* DIRECTION:
Pick up the news article on Myanmar and the Rohingya after its final sentence and write the next part.

* DOCUMENT PASSAGE:
-=-=-=-=-

US Bandwagon gets further exposed on Myanmar alignment amidst Rohingya genocide
[TamilNet, Saturday, 13 May 2017, 23:22 GMT]The UN Special Rapporteur on human rights in Myanmar, Ms Yanghee Lee,
announced in the UNHRC at Geneva on 13 March that the Burmese state was
involved in Crimes against Humanity directed towards the Rohingya
people. The rapporteur has further said that the institutional
persecution “indicates the government may be trying to expel the
Rohingya population from the country altogether” and she demanded an
international level probe. Nobel peace prize winner Aung San Sung Kyi,
who is the de facto leader of Myanmar government has refuted the UN
report, and announced that an internal investigation is suffice to look
into allegations. The USA, the EU and the UK have avoided taking a stand
on the investigations and are apparently backing Myanmar to evade
international pressure due to their geopolitical interests.
The UK’s envoy to the UNHRC, Julian Braithwaite, said that the
international community needed to engage with the Myanmar State “without
damaging the delicate civilian-military balance”.
The British response is somewhat similar to the British role played in the case of Eezham Tamils.
On
05 February 2009, when the war was heading towards genocidal end in
Vanni, Sir John Sawer, the representative of the UK to the UN Security
Council (who later became the chief of MI6, Britain's external
intelligence agency), went on record stating that the Tamil Tigers were
long blighting the government of Sri Lanka. “We want these to be brought
to an end,” John Sawer said at that time.
In Myanmar, the
US-bandwagon is continuously pursuing its agenda of strengthening
economic, military and geo-political ties with the ‘reformed’ Burmese
State.
Many western diplomats, stating that she is constrained
by the remnants of the military junta, and its hold over the civilian
administration, defend Aung San Sung Kyi stand.
Such excuses
reminds Eezham Tamils of the western rhetoric of how ‘liberal’ Sinhala
politicians in Colombo are being constrained by the Sinhala Buddhist
extremists, commented Tamil activists in Jaffna.
Reports on the
recent phase of systematic persecution of the Rohingya emerged during
2012, when Burmese military and police and Bamar and Arakanese mobs
alongside the Buddhist monks were behind the ethnic cleansing of
Rohingya inhabited settlements throughout Arakan state and in the
central littoral parts of the country.

[Map courtesy:cfr.org ]
The systematically
intensifying violence against the Rohingya of Burma triggered an exodus
of refugees numbering over 65,000 according to the UN estimate, to
neighbouring countries. More than one third of them have fled since
October 2016, following the recent military and security forces’
operations conducted by the Burmese government in Rakhine state
systematically targeting Rohingya villages and settlements.
The
recent upsurge in government violence is characterised by
counter-insurgency strategies and follows what the government says is
Rohingya militant attacks on border-patrols along the Rakhine and
Bangaldeshi border.
Aung San Sung Kyi, defends Burmese military
operations against Rohingya villages stating it was triggered by
militant attacks, and decries international criticism against the
Burmese government and military.

-=-=-=-=-

* SUPPLIED MATERIAL:
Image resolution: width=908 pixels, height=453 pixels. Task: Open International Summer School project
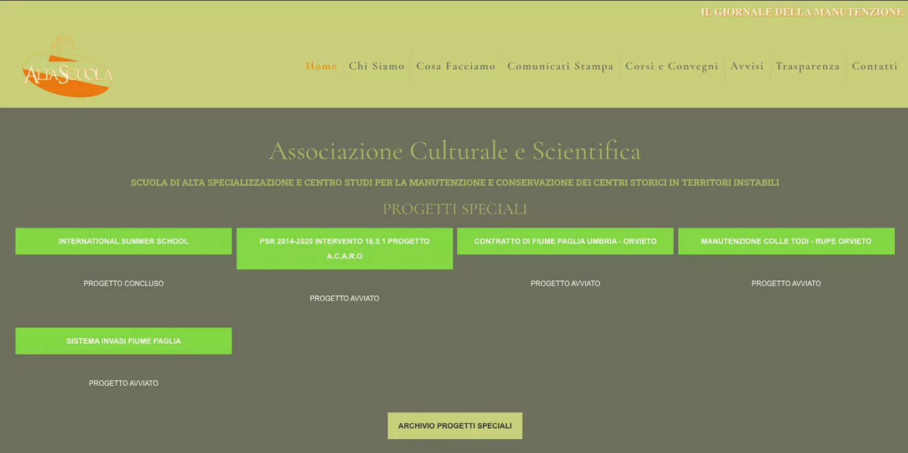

-=-=-=-=-

* THE REPLY:
Yet the fleeing Rohingyas are
not desired even among neighbours, such experiences of genocide and
abandonment is well understood by the Eezham Tamil nation as well.
In
Bangladesh to which a majority of Rohnigya have fled due to its
cultural and geographical proximity, they are hoarded into internment
camps.
Wherever the Rohingya have set up their make-shift camps,
Bangladeshi authorities have responded by demolishing them, and
deploying increasing coast and border guarding operations to prevent the
further arrival of Rohingya refugees fleeing genocidal violence. There
have also been several incidents of refugees being sent back.
On
11 January, Bangladeshi Prime minister Sheikh Hasina is reported to
have officially requested the government of Burma to take back tens of
thousands of Rohingya refugees.
In December 2016, according to
Mizzima News, the foreign minister of Bangladesh in communique with
Burmese officials expressed that his government wishes to deport over
300 000 Rohingya from Bangladesh, who he allege have been there
illegally for years.
The Rohingya people has had a historical
presence in the region, yet the Burmese State and Buddhist Burmese
nationalists refute this as well as the national character of the
Rohhingya by denying them both citizen rights and recognition as an
ethnicity indigenous to the land. Subsequently they are denied what is
their entitlement to exercise collective political rights and
self-determination in their historic territory of habitation.
The
Rohingya are framed and subsequently delegitimized as Bangladeshis and
immigrants, and posited as external to the country. Similarly such a
discourse reflects the Bamar chauvinist nature of Burmese nationalism,
which was evident also with the post-independence ‘Bumiputra’ movements
of the Buddhist chauvinists who forcefully uprooted hundred thousands of
Tamils in Burma in the 1950s by framing them as illegal immigrants and
as implanted by the British from India. The efforts coordinated by the
Burmese state to ensure such an exodus utterly denied the historic
presence of maritime and mercantile Tamil communities in Burma in
historical past.
The modern Burmese State is constituted by a
coalition of Buddhist ethnic groups, but is dominated by the Bamar, and
has ever since its independence been fashioned in the image of a
Theravada Buddhist military State.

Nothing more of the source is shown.